After I compile a master list of stopwords, I convert them to lower case.
I also compile a list of sentiments from their page. The sentiments are given in different worksheets. The list of possible sentiments are negative, positive, uncertainty, litigious, constraining, strong modal and weak modal. I do not plan to use constraining, strong modal and weak model sentiments.
I convert all the master lists to lower case; remove punctuation; remove numbers.
At this point, after assembling the stopwords and sentiment words, I can analyze the title text. The methodology steps are:
I tokenize the articles. So, for example, the first article title is “bitcoin prices” — the title has two words. By tokenizing, I split the title into two parts: “bitcoin” and “prices”. I do so for all the 1796 news articles.
Then, I remove all the stopwords. Note that I am able to do so because punctuation is removed; whitespace is stripped; everything is lowercase. For example, the second article is titled:
“How many bitcoins we can miner per a day with S7 AntMiner? Bitcoin India Inc”.
This second article has 15 words. After removing the stop words, there are 5 germane words to analyze.
Afterward, for each article, using the remaining words, I match them with positive and negative words. It turned out that the second article did not have any positive or negative words and I qualify that article has having a neutral sentiment.
It may be that a article has both positive and negative words. Then, using the survey article approach, I calculate the percent positive metric: (Number of positive words - Number of negative words) / Number of total cleaned words.

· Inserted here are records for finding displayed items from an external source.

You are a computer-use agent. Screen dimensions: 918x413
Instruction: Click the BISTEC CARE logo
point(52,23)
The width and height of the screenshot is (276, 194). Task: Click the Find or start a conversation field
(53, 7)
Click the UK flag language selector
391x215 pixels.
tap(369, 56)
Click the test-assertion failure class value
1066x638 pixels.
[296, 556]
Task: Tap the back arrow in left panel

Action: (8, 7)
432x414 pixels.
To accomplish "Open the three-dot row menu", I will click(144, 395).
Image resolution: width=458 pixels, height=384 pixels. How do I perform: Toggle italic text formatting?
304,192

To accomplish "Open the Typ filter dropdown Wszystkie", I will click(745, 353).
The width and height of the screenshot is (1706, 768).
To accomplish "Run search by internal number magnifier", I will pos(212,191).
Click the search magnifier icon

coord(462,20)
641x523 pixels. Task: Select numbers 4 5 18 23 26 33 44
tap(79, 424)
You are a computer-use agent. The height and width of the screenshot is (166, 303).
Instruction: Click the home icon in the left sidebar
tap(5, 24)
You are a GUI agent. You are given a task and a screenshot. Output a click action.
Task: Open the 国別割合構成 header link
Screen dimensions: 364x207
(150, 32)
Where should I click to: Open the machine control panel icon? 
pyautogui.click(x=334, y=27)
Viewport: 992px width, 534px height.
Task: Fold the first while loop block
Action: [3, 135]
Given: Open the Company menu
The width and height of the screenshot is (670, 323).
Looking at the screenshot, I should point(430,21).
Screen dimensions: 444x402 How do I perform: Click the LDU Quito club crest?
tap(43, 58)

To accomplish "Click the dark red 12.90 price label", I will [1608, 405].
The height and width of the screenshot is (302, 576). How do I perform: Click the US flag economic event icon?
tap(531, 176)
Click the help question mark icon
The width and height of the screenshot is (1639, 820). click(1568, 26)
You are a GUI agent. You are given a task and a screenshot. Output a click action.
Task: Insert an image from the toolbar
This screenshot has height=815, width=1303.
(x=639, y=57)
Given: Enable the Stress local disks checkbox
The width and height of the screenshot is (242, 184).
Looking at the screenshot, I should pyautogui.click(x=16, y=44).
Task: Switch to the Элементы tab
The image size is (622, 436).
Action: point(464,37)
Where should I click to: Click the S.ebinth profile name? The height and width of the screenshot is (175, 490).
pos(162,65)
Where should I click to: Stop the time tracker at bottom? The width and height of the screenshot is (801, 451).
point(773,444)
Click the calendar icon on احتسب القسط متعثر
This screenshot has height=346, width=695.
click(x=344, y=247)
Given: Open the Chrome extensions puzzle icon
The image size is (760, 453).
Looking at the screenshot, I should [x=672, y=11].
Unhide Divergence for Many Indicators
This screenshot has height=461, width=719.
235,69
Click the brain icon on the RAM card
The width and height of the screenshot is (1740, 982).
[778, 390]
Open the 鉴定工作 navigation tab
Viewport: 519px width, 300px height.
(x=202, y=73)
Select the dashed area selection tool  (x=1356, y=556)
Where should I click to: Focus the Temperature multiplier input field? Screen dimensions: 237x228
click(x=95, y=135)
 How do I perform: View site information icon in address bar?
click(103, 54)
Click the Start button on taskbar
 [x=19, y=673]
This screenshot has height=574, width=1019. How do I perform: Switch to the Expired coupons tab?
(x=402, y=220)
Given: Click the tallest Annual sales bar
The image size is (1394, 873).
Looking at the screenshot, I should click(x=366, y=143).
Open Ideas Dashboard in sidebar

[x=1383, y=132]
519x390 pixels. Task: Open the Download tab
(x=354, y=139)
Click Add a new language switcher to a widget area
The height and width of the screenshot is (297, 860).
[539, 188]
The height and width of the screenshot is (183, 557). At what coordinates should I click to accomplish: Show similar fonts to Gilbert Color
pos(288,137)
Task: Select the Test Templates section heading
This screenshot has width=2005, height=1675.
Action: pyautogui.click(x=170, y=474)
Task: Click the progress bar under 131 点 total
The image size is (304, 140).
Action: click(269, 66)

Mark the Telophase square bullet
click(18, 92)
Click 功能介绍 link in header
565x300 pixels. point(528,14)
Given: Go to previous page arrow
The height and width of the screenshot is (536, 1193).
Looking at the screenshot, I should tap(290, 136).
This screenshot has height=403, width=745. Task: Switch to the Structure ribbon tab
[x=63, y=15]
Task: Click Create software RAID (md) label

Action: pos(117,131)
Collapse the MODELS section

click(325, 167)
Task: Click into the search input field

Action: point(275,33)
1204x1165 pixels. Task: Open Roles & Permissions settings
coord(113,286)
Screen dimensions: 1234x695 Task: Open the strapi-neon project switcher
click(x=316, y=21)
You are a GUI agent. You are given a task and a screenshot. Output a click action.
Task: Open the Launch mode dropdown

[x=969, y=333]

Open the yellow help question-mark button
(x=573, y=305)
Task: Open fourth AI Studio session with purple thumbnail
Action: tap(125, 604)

Last, using the UTC time, I also calculate the hour, month, weekday of the publicaton.
Analysis
Overall Exploratory Analysis
| Statistic | N | Mean | St. Dev. | Min | Pctl(25) | Pctl(75) | Max |
| # cleaned words | 1,796 | 5.4 | 2.3 | 0 | 4 | 7 | 23 |
| # Neg Words | 1,796 | 0.1 | 0.4 | 0 | 0 | 0 | 4 |
| # Pos words | 1,796 | 0.1 | 0.2 | 0 | 0 | 0 | 2 |
| # Uncertain words | 1,796 | 0.02 | 0.2 | 0 | 0 | 0 | 2 |
| # Litigious words | 1,796 | 0.04 | 0.2 | 0 | 0 | 0 | 3 |
Table 1 shows the summary statistics. On average, after the clean up, each article had 5.4 words; an overwhelming majority of them were neutral as evidence by the number of negative and positive words. It is interesting that there are more litigous words relative to uncertain words. This finding is consistent with John who also found that most articles were neutral.
Figure 1 shows the box plot of the percent positive words group by the day of the week. Two observations are in order. First, it does not look like there are the mean of negative titles changes by the day. Second, positive words may have a pattern. It seems that most positive articles come out on Friday and Sunday.
Figure 2 shows the box plot of the percent of positive words by month. The lack of a box means that majority of the articles are neutral. But, for some reason, the variability seems to be increasing with month. Also, something probably happened in February where majority of articles are negative. Note that this is only for 2017. This may change after I add 2018 and other articles.